Matthew 2:1-12 and Luke 2:41-52
Although the hustle and bustle of the Christmas season is now over in the secular world, here in the church we continue to celebrate the birth of the Christ child. Our readings for this Sunday center around Epiphany, which is a church holiday that occurs on January 6th. This is the annual celebration of the arrival of the wise men to Bethlehem, bringing gifts for the new king.
The season of Epiphany is a time to celebrate new knowledge, new ideas, and fresh thinking in our lives and in our world. Just as the wise men followed the light of a star to Bethlehem, this is a time of light bulbs going off in our own minds regarding faith and the world around us. Similar to New Year’s resolutions, this is often a time to take stock of where we are and where we are headed in our lives.
Of course, throughout this holy season, my head has been full of ideas surrounding the birth of our Lord. Inspired by Abigail, the daughter of Nathan and Cynthia Epp, and a relative newcomer in our midst, I find myself suddenly reconsidering the Christ child. I have been watching Abigail, and I have been watching you watch Abigail, and the observations I have made have been amazing to me.
There is something about a baby in our midst that truly draws us out of ourselves. In the large setting of worship, when Abigail cries out, we all have a wealth of patience. Not only that, but many folks here respond in joy to the sound of a baby. If an adult were to interrupt worship in the same manner we would not be as lenient. But there is something about the presence of a baby, that calls us to have better manners ourselves and to be more understanding of others.
I have also observed reactions to Abigail in smaller settings. When dining with the folks in Brown Bag, Abigail becomes the center of attention. Friends are able to continue their conversations, but they are inevitably drawn to interactions with the baby. We suddenly find ourselves engaging in smiles and joy, and sharing about our own lives as children and as parents.
Watching all these interactions, I have come to the conclusion that there is something about babies that draws us out of ourselves. And not only that, but it seems to draw out the best of what is within us. Of course, it happens when we have our own children, but it seems different when we interact with a child who is not our own. Unlike our interactions with other adults, we find ourselves suddenly full of compassion and wonder. We long to hold the child, to touch it, as if in doing so, we could draw closer to its’ innocence. We all long to share in the joy of the world that we find in children. A baby draws us out of ourselves, and helps us to be new and better people.
This season, I began wondering if perhaps that was the point of incarnation. Perhaps that was the point of the arrival of God in our midst as a child. In the reading from Matthew, the child Jesus draws the wise men to his home. They follow the star and enter the home and the author tells us that they were overwhelmed with joy. Overwhelmed with joy upon meeting the baby! And they gave extravagantly to express that joy and affection. The interaction with the baby drew them out of themselves.

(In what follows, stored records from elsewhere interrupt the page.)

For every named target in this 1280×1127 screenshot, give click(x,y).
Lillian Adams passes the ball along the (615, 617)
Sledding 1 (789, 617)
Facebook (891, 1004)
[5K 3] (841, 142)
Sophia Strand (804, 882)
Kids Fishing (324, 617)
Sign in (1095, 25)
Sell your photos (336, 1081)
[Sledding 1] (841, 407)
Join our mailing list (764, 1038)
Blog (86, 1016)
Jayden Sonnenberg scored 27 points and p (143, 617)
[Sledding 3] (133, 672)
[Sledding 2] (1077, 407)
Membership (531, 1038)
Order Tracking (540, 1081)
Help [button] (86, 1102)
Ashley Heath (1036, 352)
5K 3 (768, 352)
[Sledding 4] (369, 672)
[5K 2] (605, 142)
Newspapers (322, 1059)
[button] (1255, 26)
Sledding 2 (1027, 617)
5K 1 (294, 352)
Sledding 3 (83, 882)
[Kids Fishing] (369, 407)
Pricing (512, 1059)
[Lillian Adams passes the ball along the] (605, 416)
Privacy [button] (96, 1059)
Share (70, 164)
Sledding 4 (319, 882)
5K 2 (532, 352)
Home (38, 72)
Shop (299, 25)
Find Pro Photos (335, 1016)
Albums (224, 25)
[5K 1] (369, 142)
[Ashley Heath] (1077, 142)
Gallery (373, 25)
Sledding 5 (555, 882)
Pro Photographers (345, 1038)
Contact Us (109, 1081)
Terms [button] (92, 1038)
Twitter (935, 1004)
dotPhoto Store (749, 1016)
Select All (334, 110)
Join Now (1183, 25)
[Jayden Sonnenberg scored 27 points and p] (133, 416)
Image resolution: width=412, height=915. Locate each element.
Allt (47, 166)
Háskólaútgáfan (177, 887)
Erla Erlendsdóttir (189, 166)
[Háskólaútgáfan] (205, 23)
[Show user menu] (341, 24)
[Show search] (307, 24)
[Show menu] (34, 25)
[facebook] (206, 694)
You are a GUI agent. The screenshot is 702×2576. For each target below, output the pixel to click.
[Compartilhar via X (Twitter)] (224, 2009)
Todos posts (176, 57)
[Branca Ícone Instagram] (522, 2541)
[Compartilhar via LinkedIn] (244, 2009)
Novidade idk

In our reading from Luke, Jesus is older, and yet he still is a child drawing people outside of themselves. Jesus is twelve and wanders away from his parents to visit the temple. The story is laden with the teenage angst that is common between parents and twelve year olds, and yet this fresh faced child is making waves in the temple. The teachers and scholars are gathered around this child, and he is drawing them out of themselves and out of their comfort zones. It is an epiphany of new ideas and new experiences for them, all inspired by their interaction with a child.
Pondering all this, I began to have my own epiphany. What if it is the incarnation that save us, and not the cross? I have always had a hard time with the prominence of the cross in our faith. I recognize the value of self-sacrifice, but I also recognize the glorification of violence when I see it. Folks like to bring the cross into Christmas, and I am not sure it belongs there. I am not sure that that was the point of the incarnation.
I want to turn things upside down. I want to bring the baby into Easter. I want to tell a story of a God who loves us so much, that God came among us to draw out of us the best of who we are. Rather than a story where God glorifies and condones violence, this is a story where God draws us out of ourselves in true vulnerability and love.
I know I’m treading on rocky ground here, and “Christmas Heresies” isn’t a good sermon title, so let’s get back to epiphanies. That is what I have been thinking about. The power of a child to draw out the best of who we are, to call us to be our best selves, and perhaps even to save us as a people.
So what are you thinking about? As this New Year dawns and we continue to follow the light of the Christ, how is God speaking to you this morning? Where is a new light shining in your world? Where do things suddenly seem clear? Like the wise men, what star are you following today, and where is it leading you? May God continue to pull us out of ourselves in surprising ways. And may we continue to have marvelous epiphanies throughout this New Year. Amen.